Required task:
Print every one of the records below word for word, with no changes.

═════ Supplied material ═════

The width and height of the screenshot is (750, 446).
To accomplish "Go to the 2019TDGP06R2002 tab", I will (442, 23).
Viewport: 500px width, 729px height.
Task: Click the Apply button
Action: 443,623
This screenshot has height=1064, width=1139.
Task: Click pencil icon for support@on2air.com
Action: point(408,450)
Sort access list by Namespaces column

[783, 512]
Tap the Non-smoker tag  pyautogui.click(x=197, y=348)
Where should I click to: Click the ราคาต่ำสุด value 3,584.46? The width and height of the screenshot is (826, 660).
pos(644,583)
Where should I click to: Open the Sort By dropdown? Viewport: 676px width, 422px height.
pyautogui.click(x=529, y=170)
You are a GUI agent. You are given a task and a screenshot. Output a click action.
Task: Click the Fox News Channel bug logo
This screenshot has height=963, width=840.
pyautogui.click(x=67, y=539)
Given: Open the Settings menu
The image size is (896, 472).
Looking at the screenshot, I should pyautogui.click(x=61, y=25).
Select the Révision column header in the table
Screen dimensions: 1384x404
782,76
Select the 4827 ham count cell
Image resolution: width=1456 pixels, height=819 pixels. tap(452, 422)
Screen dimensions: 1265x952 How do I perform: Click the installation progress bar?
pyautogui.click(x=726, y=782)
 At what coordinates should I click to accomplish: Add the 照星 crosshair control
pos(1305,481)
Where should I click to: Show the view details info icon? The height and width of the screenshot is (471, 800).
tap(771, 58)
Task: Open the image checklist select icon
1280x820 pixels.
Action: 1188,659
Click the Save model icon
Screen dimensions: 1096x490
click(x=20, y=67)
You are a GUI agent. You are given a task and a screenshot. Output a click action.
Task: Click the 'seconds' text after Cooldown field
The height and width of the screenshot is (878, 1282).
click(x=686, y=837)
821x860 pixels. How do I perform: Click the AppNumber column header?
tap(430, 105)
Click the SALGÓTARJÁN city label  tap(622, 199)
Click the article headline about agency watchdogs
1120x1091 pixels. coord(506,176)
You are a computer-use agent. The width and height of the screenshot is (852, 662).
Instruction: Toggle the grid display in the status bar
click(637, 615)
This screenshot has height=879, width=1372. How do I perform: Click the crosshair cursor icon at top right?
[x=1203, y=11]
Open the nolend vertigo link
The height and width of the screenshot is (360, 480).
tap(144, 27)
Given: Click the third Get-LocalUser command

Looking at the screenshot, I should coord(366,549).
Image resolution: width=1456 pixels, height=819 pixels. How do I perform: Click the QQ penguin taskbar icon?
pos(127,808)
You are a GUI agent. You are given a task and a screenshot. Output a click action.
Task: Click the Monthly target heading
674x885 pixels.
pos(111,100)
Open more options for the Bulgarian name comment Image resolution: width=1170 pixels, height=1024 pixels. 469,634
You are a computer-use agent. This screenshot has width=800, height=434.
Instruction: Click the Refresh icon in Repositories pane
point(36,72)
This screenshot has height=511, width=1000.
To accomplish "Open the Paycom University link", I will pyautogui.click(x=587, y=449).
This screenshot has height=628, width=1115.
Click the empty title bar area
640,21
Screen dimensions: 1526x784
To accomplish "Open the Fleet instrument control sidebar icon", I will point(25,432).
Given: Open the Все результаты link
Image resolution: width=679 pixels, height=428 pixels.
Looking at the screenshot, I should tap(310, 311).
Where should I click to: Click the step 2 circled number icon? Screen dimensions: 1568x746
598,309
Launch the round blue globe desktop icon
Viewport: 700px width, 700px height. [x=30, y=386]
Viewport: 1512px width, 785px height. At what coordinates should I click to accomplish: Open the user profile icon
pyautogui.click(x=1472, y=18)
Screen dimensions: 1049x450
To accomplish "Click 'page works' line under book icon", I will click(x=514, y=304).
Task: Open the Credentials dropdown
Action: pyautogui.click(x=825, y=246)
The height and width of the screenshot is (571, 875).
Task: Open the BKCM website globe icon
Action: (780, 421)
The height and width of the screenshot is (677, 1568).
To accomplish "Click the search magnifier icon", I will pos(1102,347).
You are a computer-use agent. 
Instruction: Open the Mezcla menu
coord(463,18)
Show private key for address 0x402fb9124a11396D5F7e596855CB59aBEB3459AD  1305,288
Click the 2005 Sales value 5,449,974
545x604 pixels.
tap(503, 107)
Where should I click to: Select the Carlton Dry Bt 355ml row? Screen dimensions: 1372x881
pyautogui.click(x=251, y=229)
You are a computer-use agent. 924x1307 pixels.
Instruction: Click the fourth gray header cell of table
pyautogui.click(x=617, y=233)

═════

Output of the task:
The width and height of the screenshot is (750, 446).
To accomplish "Go to the 2019TDGP06R2002 tab", I will (442, 23).
Viewport: 500px width, 729px height.
Task: Click the Apply button
Action: 443,623
This screenshot has height=1064, width=1139.
Task: Click pencil icon for support@on2air.com
Action: point(408,450)
Sort access list by Namespaces column

[783, 512]
Tap the Non-smoker tag  pyautogui.click(x=197, y=348)
Where should I click to: Click the ราคาต่ำสุด value 3,584.46? The width and height of the screenshot is (826, 660).
pos(644,583)
Where should I click to: Open the Sort By dropdown? Viewport: 676px width, 422px height.
pyautogui.click(x=529, y=170)
You are a GUI agent. You are given a task and a screenshot. Output a click action.
Task: Click the Fox News Channel bug logo
This screenshot has height=963, width=840.
pyautogui.click(x=67, y=539)
Given: Open the Settings menu
The image size is (896, 472).
Looking at the screenshot, I should pyautogui.click(x=61, y=25).
Select the Révision column header in the table
Screen dimensions: 1384x404
782,76
Select the 4827 ham count cell
Image resolution: width=1456 pixels, height=819 pixels. tap(452, 422)
Screen dimensions: 1265x952 How do I perform: Click the installation progress bar?
pyautogui.click(x=726, y=782)
 At what coordinates should I click to accomplish: Add the 照星 crosshair control
pos(1305,481)
Where should I click to: Show the view details info icon? The height and width of the screenshot is (471, 800).
tap(771, 58)
Task: Open the image checklist select icon
1280x820 pixels.
Action: 1188,659
Click the Save model icon
Screen dimensions: 1096x490
click(x=20, y=67)
You are a GUI agent. You are given a task and a screenshot. Output a click action.
Task: Click the 'seconds' text after Cooldown field
The height and width of the screenshot is (878, 1282).
click(x=686, y=837)
821x860 pixels. How do I perform: Click the AppNumber column header?
tap(430, 105)
Click the SALGÓTARJÁN city label  tap(622, 199)
Click the article headline about agency watchdogs
1120x1091 pixels. coord(506,176)
You are a computer-use agent. The width and height of the screenshot is (852, 662).
Instruction: Toggle the grid display in the status bar
click(637, 615)
This screenshot has height=879, width=1372. How do I perform: Click the crosshair cursor icon at top right?
[x=1203, y=11]
Open the nolend vertigo link
The height and width of the screenshot is (360, 480).
tap(144, 27)
Given: Click the third Get-LocalUser command

Looking at the screenshot, I should coord(366,549).
Image resolution: width=1456 pixels, height=819 pixels. How do I perform: Click the QQ penguin taskbar icon?
pos(127,808)
You are a GUI agent. You are given a task and a screenshot. Output a click action.
Task: Click the Monthly target heading
674x885 pixels.
pos(111,100)
Open more options for the Bulgarian name comment Image resolution: width=1170 pixels, height=1024 pixels. 469,634
You are a computer-use agent. This screenshot has width=800, height=434.
Instruction: Click the Refresh icon in Repositories pane
point(36,72)
This screenshot has height=511, width=1000.
To accomplish "Open the Paycom University link", I will pyautogui.click(x=587, y=449).
This screenshot has height=628, width=1115.
Click the empty title bar area
640,21
Screen dimensions: 1526x784
To accomplish "Open the Fleet instrument control sidebar icon", I will point(25,432).
Given: Open the Все результаты link
Image resolution: width=679 pixels, height=428 pixels.
Looking at the screenshot, I should tap(310, 311).
Where should I click to: Click the step 2 circled number icon? Screen dimensions: 1568x746
598,309
Launch the round blue globe desktop icon
Viewport: 700px width, 700px height. [x=30, y=386]
Viewport: 1512px width, 785px height. At what coordinates should I click to accomplish: Open the user profile icon
pyautogui.click(x=1472, y=18)
Screen dimensions: 1049x450
To accomplish "Click 'page works' line under book icon", I will click(x=514, y=304).
Task: Open the Credentials dropdown
Action: pyautogui.click(x=825, y=246)
The height and width of the screenshot is (571, 875).
Task: Open the BKCM website globe icon
Action: (780, 421)
The height and width of the screenshot is (677, 1568).
To accomplish "Click the search magnifier icon", I will pos(1102,347).
You are a computer-use agent. 
Instruction: Open the Mezcla menu
coord(463,18)
Show private key for address 0x402fb9124a11396D5F7e596855CB59aBEB3459AD  1305,288
Click the 2005 Sales value 5,449,974
545x604 pixels.
tap(503, 107)
Where should I click to: Select the Carlton Dry Bt 355ml row? Screen dimensions: 1372x881
pyautogui.click(x=251, y=229)
You are a computer-use agent. 924x1307 pixels.
Instruction: Click the fourth gray header cell of table
pyautogui.click(x=617, y=233)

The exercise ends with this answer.